Talking about the competition in the market, Shipra said it is essential to focus on the cause and the bigger picture, and consequently spread awareness about mental health issues. She believes it is imperative that the market players "come together and help the market evolve and reach out to as many people as possible”.
Shipra said that the community she had facilitated is stigma-free and the same exercise now needs to be replicated.
"There is no doubt that there is stigma, but more than that there is also a sense of cynicism and lack of clarity in people about the success rate of mental health services. We have to do a lot of work as a country to educate people about how just ‘talking’ would help. The concept of therapy is not understood yet," she said.
Working through the challenges
Initially, Shipra believed that the world would rally behind her vision, that she would find success as soon as she started. But she found herself facing a different reality, and had to work incredibly hard on each front for the last two years to reach where she is today.
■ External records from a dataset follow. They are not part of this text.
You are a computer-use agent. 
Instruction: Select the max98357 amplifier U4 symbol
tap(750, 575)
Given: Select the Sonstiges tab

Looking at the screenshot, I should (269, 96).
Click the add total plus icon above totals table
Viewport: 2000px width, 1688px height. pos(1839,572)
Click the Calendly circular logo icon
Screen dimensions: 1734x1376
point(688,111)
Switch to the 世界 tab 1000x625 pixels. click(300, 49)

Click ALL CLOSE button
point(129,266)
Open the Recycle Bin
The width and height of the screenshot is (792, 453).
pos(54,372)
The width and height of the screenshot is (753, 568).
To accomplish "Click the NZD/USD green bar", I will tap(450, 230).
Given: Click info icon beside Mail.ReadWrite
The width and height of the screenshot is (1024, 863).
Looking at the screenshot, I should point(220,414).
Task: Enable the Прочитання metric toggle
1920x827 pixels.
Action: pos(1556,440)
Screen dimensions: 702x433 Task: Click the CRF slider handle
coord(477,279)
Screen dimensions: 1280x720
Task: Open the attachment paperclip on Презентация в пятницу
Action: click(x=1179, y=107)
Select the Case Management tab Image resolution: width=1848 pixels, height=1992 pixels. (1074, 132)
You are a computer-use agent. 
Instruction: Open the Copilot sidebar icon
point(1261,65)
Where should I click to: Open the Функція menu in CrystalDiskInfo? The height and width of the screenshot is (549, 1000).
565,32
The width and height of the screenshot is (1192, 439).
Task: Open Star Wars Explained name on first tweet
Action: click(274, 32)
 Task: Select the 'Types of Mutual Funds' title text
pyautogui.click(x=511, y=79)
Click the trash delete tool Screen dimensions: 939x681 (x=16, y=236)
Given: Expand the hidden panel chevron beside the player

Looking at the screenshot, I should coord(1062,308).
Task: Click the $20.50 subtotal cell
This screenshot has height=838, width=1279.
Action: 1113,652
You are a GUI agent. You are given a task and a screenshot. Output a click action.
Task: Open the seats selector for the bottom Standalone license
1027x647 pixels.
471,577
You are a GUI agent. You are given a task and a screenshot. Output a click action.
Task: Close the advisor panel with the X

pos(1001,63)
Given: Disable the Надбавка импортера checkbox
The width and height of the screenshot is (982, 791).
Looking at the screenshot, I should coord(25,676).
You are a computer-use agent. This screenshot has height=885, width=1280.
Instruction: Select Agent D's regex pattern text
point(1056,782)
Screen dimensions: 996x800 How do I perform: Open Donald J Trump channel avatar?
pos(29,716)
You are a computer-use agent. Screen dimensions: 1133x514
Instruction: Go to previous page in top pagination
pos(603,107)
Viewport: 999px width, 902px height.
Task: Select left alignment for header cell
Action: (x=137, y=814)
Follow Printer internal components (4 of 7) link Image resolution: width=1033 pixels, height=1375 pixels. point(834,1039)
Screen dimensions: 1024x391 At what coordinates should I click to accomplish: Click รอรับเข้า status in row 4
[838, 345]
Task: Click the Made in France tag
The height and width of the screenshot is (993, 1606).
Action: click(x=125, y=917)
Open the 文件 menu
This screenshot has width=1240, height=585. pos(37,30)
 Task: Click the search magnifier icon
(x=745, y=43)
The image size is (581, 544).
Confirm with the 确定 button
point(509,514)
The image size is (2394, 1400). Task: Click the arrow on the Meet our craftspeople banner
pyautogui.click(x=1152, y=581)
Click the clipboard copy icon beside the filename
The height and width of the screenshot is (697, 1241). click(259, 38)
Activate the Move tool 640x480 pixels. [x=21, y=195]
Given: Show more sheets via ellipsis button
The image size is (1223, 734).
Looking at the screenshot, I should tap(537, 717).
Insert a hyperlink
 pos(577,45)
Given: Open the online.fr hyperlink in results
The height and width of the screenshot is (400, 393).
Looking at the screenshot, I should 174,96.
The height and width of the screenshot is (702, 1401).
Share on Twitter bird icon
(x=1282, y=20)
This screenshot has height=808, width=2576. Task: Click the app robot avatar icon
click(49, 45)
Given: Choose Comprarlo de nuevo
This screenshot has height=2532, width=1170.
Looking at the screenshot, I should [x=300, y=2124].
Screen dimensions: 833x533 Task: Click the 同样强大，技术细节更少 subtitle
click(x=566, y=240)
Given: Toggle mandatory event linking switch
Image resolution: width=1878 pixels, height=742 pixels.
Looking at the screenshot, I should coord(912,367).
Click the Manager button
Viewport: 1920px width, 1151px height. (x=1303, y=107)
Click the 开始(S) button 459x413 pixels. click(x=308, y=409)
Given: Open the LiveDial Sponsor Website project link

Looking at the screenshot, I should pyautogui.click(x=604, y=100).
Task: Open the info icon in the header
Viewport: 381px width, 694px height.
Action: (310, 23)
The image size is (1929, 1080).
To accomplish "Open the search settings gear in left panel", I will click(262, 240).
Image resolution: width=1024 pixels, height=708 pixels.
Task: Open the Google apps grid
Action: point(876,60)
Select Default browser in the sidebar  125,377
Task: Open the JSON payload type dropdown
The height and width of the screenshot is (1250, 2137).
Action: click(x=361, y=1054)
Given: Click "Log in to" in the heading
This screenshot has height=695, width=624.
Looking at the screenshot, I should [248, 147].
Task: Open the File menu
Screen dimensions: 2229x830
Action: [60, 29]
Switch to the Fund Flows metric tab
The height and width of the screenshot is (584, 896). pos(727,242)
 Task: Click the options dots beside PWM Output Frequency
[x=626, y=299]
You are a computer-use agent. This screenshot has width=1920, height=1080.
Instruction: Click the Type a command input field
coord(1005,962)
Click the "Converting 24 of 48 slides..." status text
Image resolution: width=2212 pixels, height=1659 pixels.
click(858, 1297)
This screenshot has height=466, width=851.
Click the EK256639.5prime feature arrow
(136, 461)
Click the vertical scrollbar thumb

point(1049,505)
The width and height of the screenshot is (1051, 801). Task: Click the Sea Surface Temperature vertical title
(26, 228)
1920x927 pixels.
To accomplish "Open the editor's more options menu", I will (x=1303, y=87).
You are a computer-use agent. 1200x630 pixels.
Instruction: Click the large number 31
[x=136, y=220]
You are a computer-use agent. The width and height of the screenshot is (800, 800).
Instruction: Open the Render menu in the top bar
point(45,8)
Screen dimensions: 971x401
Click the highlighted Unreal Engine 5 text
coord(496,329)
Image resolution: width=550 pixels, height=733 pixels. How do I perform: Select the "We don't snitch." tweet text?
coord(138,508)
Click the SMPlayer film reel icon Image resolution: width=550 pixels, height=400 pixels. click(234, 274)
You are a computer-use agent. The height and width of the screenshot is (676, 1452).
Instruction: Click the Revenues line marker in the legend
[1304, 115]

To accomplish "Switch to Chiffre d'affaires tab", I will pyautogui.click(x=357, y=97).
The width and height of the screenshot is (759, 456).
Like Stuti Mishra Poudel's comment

Talking about her struggles and lessons, Shipra said,
"Each day I faced defeats and each day I picked up the small wins to motivate myself and keep progressing. It is a journey of struggles; one gets bruised but if there is a strong faith in one’s abilities and the cause, then one starts loving these scars and struggles. That love for scars and struggles is what ensures success. All women and men entrepreneurs preparing to bring in energy and creativity through their products must remember that it’s you, not your product, that will make your startup successful. No matter what, don’t give up. If you really believe, you will make it. Just stay the course."
In the future, Shipra and ePsyClinic are looking to enhance the IWill therapy app with more automation, for control in subsequent releases. . The company now plans to raise seed funding for scaling the IWill Therapy app. They are also planning more additions in treatment modules and a remote psychiatry module for rural India.